ÇAYDA EN ÖNEMLİ SORUN KAÇAKÇILIKTIR
Ama çayda en önemli sorun kaçakçılıktır. Türkiye'ye çok ciddi miktarda kaçak çay gelmektedir. Özellikle, İran üzerinden geldiği ifade edilmektedir ve kalitesizdir, hijyen koşulları açısından son derece sorunludur.” şeklinde sözlerine devam etti.
FINDIK ÜRETİCİSİ TÜRKİYE'DE İKİ TANE YABANCI ŞİRKETİN İNSAFINA TERK EDİLMİŞTİR
Erhan Usta sözlerini Fındık meselesine de getirerek; “Çayın biraz daha detaylarına geleceğiz ama Karadeniz açısından önemli olan diğer bir ürün fındık.
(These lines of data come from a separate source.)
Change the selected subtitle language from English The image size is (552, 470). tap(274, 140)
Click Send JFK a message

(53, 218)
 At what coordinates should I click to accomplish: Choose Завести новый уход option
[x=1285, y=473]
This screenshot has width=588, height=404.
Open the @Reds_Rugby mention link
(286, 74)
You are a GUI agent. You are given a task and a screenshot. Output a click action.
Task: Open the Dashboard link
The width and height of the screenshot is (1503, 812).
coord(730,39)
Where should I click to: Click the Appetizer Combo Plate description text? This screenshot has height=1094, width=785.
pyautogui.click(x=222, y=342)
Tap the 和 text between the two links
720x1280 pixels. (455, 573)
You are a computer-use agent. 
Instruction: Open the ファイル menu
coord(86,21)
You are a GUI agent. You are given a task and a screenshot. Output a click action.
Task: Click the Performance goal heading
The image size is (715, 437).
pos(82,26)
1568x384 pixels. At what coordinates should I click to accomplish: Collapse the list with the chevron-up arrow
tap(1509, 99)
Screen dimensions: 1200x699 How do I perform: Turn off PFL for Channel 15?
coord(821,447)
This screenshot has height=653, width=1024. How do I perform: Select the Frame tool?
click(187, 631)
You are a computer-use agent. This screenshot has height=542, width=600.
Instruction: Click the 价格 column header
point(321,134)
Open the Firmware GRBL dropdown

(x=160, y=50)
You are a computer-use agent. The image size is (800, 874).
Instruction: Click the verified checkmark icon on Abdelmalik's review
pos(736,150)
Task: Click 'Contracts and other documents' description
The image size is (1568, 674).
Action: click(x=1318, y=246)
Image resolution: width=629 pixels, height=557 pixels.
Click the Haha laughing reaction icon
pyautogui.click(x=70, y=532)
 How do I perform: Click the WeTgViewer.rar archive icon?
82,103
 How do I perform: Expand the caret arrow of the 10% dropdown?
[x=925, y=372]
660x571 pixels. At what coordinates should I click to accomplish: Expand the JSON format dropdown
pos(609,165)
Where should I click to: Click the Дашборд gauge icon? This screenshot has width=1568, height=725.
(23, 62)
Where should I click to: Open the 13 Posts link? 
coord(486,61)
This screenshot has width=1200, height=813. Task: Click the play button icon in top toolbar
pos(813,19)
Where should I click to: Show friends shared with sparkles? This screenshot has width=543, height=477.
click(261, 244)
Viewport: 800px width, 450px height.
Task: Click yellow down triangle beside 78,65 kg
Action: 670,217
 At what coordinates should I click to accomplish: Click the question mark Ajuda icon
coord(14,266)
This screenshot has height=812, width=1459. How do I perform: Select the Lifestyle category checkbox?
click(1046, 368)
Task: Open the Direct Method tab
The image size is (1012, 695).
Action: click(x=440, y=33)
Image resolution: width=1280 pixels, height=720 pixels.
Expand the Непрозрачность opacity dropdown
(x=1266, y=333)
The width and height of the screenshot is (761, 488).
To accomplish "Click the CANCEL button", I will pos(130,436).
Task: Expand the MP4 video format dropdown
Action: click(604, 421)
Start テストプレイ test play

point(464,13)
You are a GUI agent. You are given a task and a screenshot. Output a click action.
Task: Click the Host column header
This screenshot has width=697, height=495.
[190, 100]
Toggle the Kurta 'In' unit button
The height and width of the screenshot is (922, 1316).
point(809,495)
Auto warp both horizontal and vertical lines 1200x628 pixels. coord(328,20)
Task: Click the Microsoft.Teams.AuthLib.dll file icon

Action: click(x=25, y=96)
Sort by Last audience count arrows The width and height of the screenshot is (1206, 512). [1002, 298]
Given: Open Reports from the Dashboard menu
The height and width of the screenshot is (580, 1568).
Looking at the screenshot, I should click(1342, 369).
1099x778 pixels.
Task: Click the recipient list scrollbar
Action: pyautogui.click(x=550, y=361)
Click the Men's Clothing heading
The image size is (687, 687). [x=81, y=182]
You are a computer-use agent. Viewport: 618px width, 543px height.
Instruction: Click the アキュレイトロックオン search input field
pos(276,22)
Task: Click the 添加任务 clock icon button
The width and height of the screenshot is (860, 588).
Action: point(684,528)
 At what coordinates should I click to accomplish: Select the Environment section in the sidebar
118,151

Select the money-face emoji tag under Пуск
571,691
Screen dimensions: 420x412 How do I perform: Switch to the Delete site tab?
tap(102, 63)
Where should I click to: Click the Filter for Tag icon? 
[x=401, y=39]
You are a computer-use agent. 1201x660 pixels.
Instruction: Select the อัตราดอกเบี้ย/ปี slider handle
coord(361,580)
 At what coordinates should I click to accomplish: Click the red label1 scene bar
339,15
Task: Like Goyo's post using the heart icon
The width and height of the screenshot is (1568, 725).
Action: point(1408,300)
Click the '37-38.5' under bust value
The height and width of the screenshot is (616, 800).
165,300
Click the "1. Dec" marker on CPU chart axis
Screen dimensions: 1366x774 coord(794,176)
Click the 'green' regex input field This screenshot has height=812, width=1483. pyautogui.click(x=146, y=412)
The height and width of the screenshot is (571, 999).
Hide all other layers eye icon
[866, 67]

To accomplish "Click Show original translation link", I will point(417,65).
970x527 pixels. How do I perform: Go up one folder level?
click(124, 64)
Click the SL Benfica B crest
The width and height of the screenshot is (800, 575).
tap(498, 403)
Fındığı daha önce burada konuştuk, biliyorsunuz, maalesef, fındık üreticisi Türkiye'de iki tane yabancı şirketin insafına terk edilmiştir ve fındık üreticisi de mağdur edilmektedir. Şimdi, çayda mağduriyet var, fındıkta mağduriyet var, alternatif ürün politikası maalesef yeterince çalıştırılamamış, sonuç alınamamıştır, Karadeniz'in turizm potansiyeli harekete geçirilememiştir; tam tersine, doğayı tahrip edecek yatırımlara müsaade edilmektedir, sanayi zaten Karadeniz'de yoktur; peki, Karadeniz halkı ne yapacaktır, Karadeniz halkı nasıl geçinecektir? Bunlara karşı, Karadeniz için hassas olan ürünlerde özellikle, madem sanayiyi geliştiremiyoruz, turizmle ilgili yeteri kadar bir şeyler yapamıyoruz, hiç olmazsa var olan ürünlerle ilgili, üretimi artıracak, üretimin kalitesini artıracak tedbirlerin alınması gerekmektedir.” şeklinde ifade etti.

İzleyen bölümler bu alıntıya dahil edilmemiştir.